If historic distrust of scientific research leaves those communities less likely to take a vaccine if it’s offered under emergency use, vaccination gaps could contribute to the already devastating racial disparities in the impact of the COVID-19 pandemic, Quinn says. The virus is already devastating black communities: the majority of COVID-19 deaths are in disproportionately black counties.

Long-term fallout

The FDA will be under enormous pressure to authorize a vaccine as soon as possible. Without one, COVID-19 will stay a looming threat. An emergency authorization may be the best path forward, Bateman-House says, but there could be long-term consequences to public trust in vaccines. If a vaccine is tagged as something that regulators allowed to be distributed without as rigorous a review, people who are already skeptical of vaccines might take it as evidence that vaccines are risky or dangerous.

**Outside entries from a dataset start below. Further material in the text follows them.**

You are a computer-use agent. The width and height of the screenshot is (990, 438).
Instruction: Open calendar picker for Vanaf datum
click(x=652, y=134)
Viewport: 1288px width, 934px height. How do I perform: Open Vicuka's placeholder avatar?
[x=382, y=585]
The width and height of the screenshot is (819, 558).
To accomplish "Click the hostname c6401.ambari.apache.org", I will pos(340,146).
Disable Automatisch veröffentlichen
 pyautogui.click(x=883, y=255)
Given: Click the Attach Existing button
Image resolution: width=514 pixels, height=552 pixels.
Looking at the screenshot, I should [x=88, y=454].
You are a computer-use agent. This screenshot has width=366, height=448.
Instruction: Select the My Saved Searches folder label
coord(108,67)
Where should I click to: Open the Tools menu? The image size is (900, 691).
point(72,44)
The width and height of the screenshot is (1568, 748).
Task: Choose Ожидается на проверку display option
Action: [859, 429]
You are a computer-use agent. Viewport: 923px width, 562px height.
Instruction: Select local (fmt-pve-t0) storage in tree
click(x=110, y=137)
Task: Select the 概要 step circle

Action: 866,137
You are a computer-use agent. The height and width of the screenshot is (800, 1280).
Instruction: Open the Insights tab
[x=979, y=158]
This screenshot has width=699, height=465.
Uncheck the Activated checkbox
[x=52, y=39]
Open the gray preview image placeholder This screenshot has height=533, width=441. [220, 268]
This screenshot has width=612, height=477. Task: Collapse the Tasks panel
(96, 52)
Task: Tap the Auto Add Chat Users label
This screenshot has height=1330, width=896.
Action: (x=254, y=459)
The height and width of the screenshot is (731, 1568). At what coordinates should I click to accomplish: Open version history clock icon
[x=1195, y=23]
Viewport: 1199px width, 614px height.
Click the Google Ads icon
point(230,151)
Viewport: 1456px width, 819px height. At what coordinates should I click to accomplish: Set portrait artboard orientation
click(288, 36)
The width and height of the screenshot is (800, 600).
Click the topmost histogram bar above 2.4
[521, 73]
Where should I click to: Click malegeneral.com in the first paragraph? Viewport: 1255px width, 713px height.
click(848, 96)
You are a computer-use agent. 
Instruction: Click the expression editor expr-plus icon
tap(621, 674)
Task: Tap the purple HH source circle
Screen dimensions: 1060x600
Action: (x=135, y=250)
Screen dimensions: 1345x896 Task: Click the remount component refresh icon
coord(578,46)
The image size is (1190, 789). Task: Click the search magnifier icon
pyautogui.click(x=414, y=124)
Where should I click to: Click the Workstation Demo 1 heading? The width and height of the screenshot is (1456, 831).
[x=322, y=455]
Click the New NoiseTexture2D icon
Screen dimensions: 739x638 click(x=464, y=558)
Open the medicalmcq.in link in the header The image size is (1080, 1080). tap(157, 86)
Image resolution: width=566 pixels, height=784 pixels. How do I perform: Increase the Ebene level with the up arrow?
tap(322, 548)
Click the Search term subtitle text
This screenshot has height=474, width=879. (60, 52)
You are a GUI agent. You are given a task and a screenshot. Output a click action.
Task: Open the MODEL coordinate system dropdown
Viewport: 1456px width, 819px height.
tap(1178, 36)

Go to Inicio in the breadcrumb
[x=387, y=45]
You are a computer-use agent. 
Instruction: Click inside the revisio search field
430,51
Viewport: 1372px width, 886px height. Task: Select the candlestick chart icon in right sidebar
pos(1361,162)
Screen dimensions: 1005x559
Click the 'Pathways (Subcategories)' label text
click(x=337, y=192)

“If you hear that the government is pushing out a vaccine, and it’s not fully approved, that hits all the cognitive dissonance you already have,” she says.

If there end up being side effects from an emergency vaccine, even if they’re minor or far less severe than COVID-19 itself, that could be additional ammunition for people who are already suspicious of vaccines. The ramifications could be significant and are important to consider.

“People tend not to think of vaccines in isolation. They think of them as a group. If there’s suspicion of a COVID-19 vaccine, there will be suspicions of other vaccines,” Bateman-House says. “When you’re making this decision, you have to be aware that it could have a multi-year fallout.”